= Edward vom Hofe =

Edward vom Hofe (1846–1920) was a New York fishing equipment entrepreneur of the late 19th century. He introduced his first two fly reels, starting his own business in 1867. Vom Hofe had become famous for his precision salt-water big-game bait and casting reels constructed of nickel silver and hard rubber (ebonite), along with recently discovered metal named aluminum. Vom Hofe was a machinist, fishing-tackle builder and noted big-game angler who outfitted the famous anglers of his generation.

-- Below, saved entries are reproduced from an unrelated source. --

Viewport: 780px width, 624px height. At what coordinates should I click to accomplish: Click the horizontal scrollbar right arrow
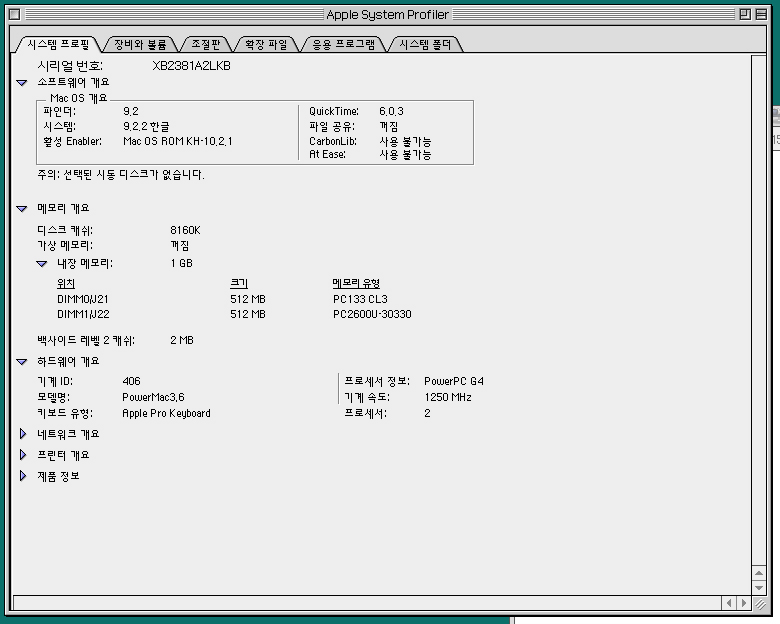pos(744,603)
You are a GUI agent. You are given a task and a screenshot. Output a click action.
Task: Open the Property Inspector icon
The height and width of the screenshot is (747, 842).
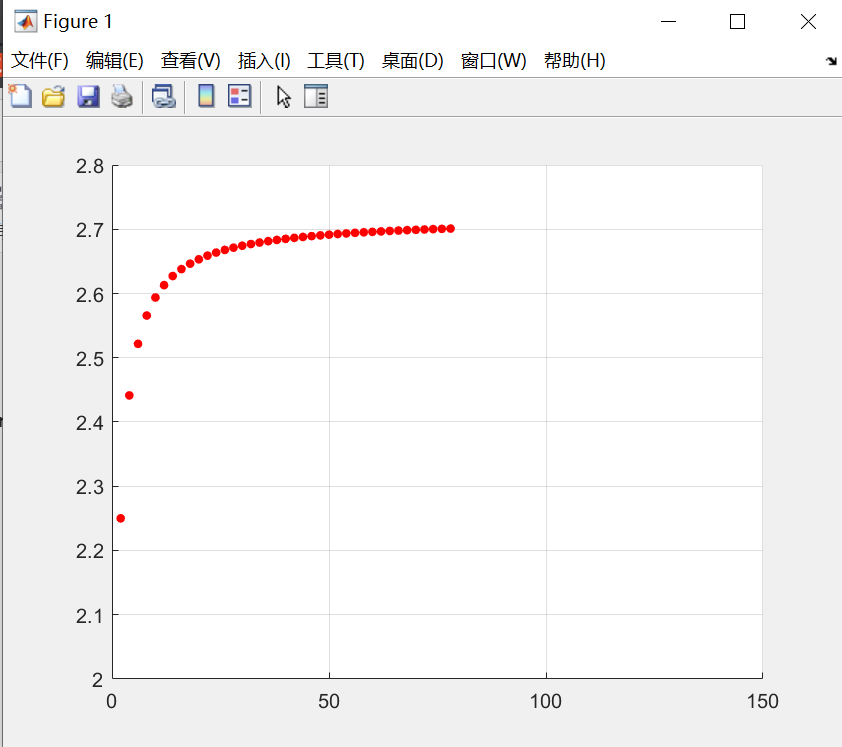(316, 96)
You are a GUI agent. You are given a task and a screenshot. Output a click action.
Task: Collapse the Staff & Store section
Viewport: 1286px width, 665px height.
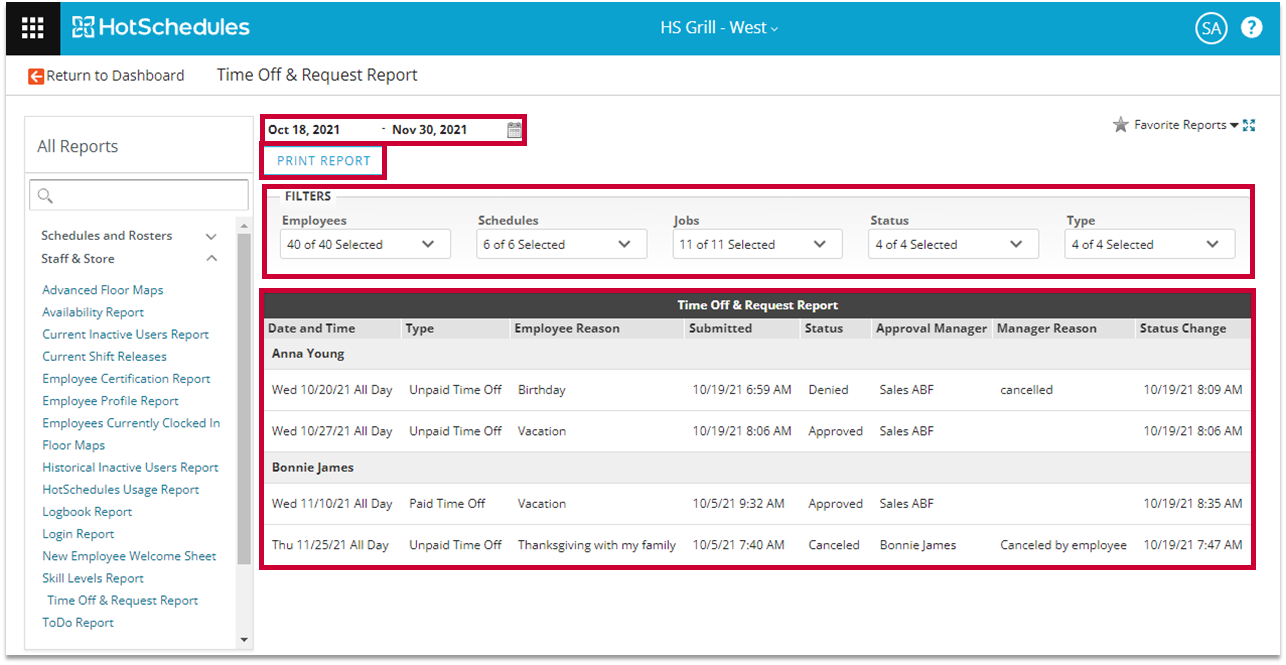pyautogui.click(x=211, y=259)
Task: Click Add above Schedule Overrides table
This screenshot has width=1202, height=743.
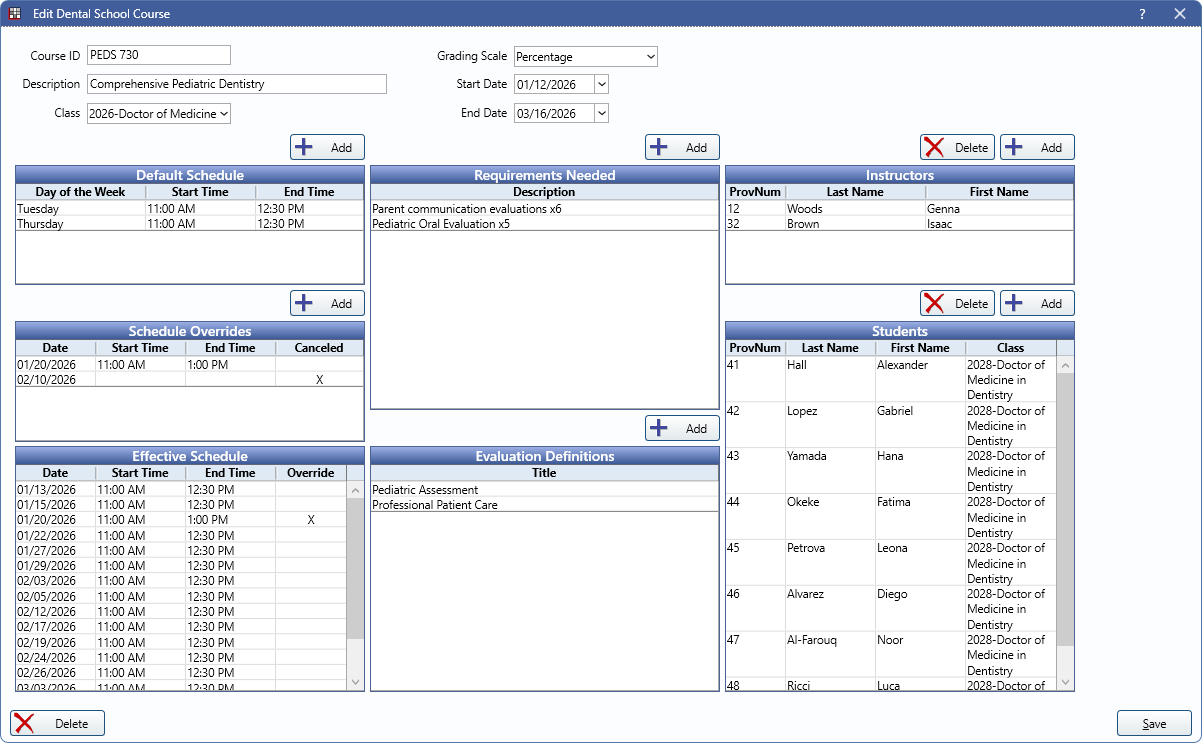Action: 327,303
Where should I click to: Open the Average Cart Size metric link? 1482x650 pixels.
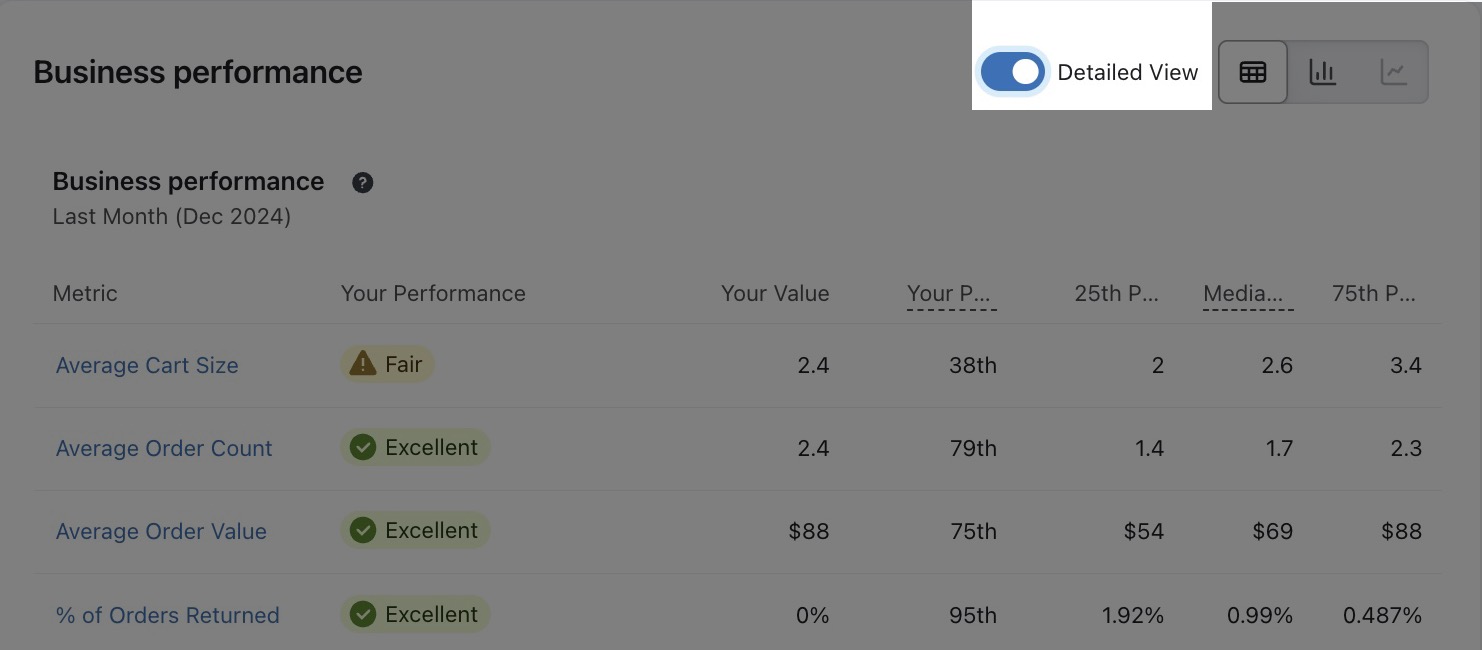point(147,365)
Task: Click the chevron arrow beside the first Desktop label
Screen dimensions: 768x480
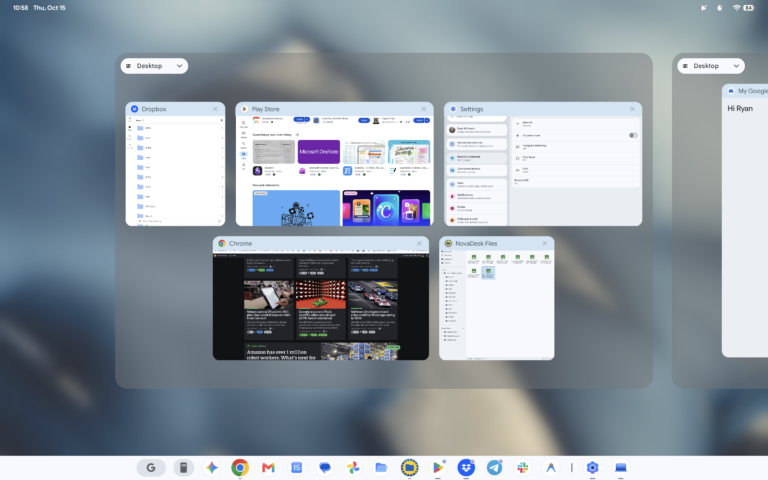Action: 179,66
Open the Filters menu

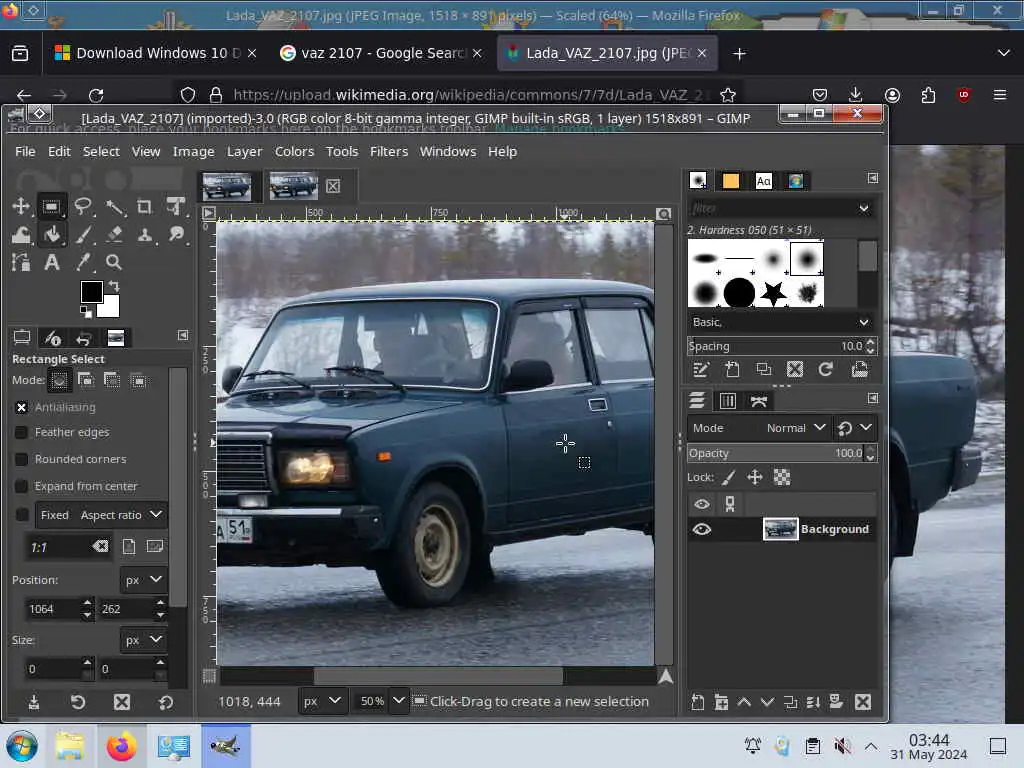[388, 151]
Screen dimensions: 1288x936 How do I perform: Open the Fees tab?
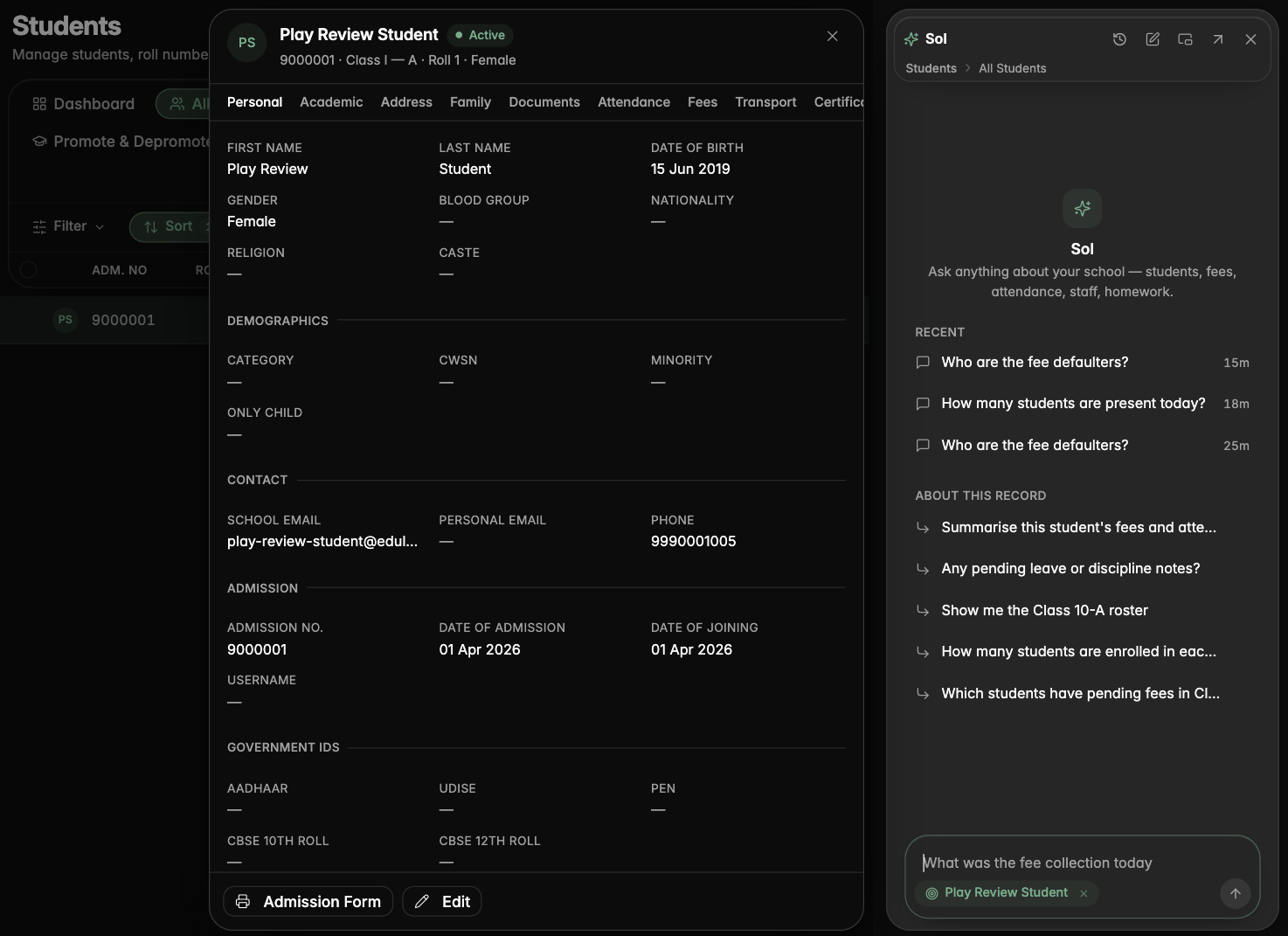(x=703, y=102)
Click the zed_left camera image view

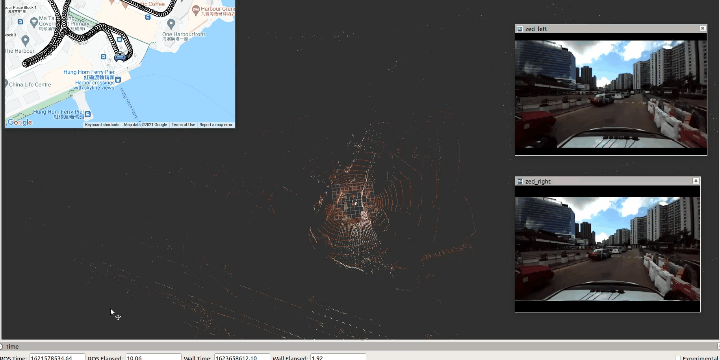click(611, 94)
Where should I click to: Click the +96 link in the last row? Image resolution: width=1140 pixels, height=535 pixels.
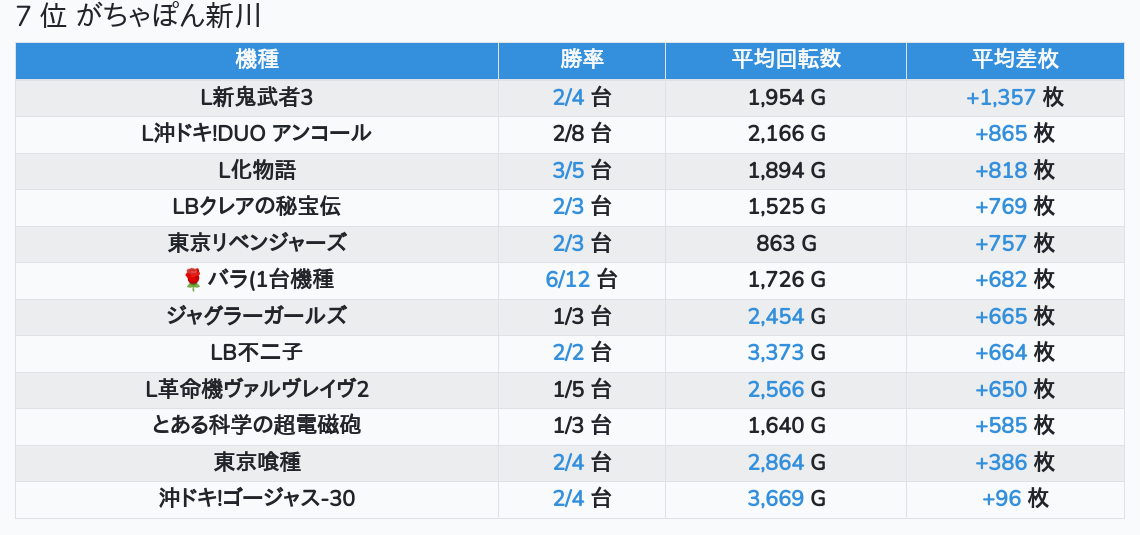click(1001, 498)
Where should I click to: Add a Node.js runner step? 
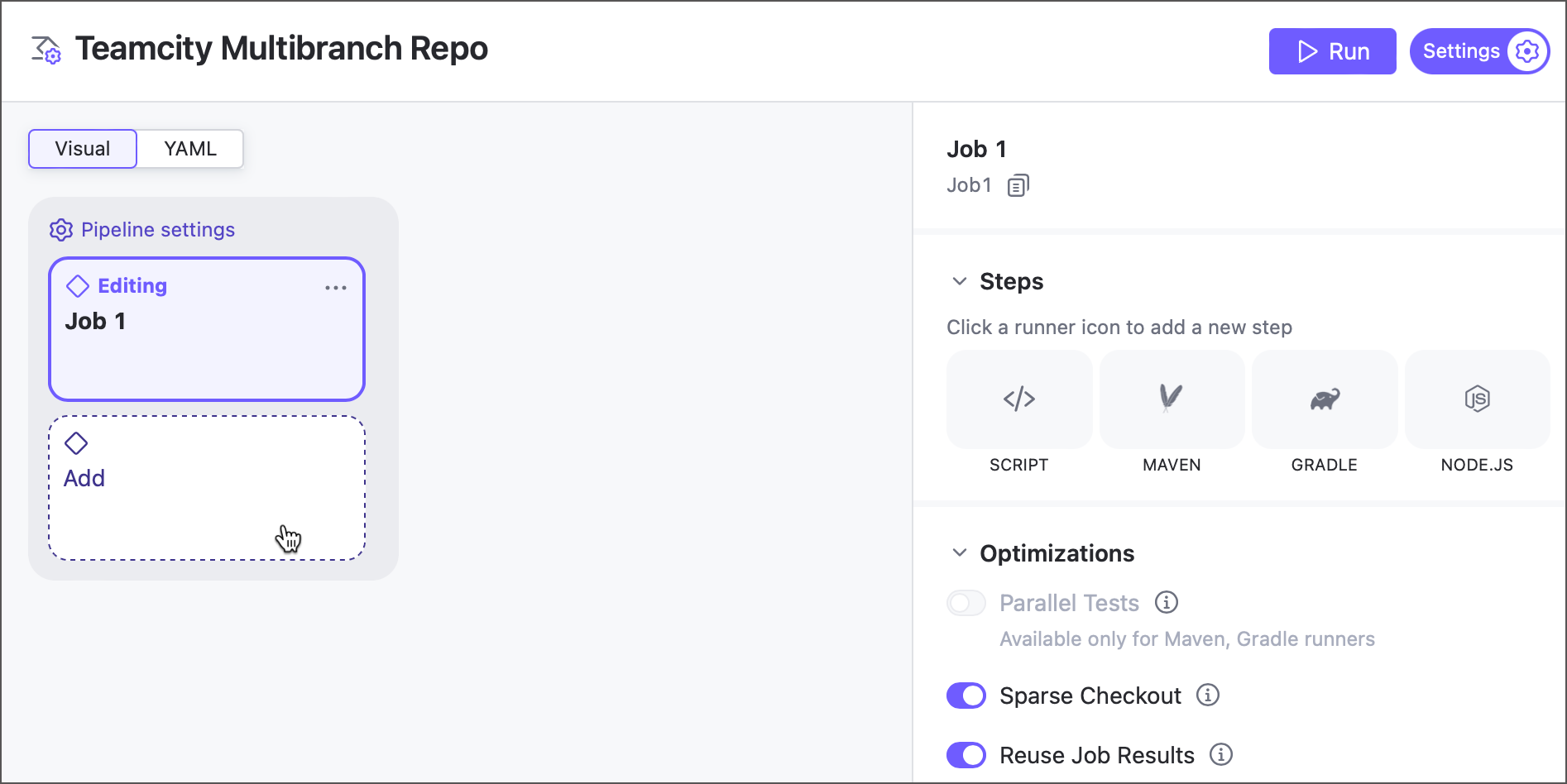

The handmade fly reels, both named "The Edward vom Hofe Celebrated Trout and Bass Fly Reel", are still generally considered by anglers and collectors around the world as among the very best fly reels ever made. The salmon-size versions of these reels followed soon afterwards.

The first of these trout reels, the #355, a reel with a two-tone clicker mechanism system, that can be activated as additional drag force, with a patent date of 1883, was joined around 1896 by the model #360, equipped with an "adjustable, automatic silent tension drag" system. To distinguish the two different models, later versions of the #355 were designated as the "Peerless" and #360 became the "Perfection."
Only 2 direct successors of vom Hofe (Otto Zwarg and the Walker workshop) used the vom Hofe drag system in salmon reels, but not in trout reels. Joe Jancurias of Rochester, NY was the first maker, who made new Edward vom Hofe flyreels. For the 150th anniversary of the Orvis fishing tackle company, he made a limited set of "Perfection" models. Joe Jancurias died in 2011.
There were former attempts preceding the Orvis Anniversary edition made by Joe Jancurias, but those failed in achieving the respected and acknowledged esthetics, for example in using the same size screws for 2 different sizes of reels for matters of economy. The size of the drag adjusting wheel was also out of proportion for the smaller size since the same diameter was used for both sizes, for economic reasons. Also the geometry of the handle had not been reproduced accordingly following the original vom Hofe formula and so leaving these attempts easily recognizable and discernible.
In 2005, Edward vom Hofe was posthumously inducted into the International Game Fish Association Hall of Fame.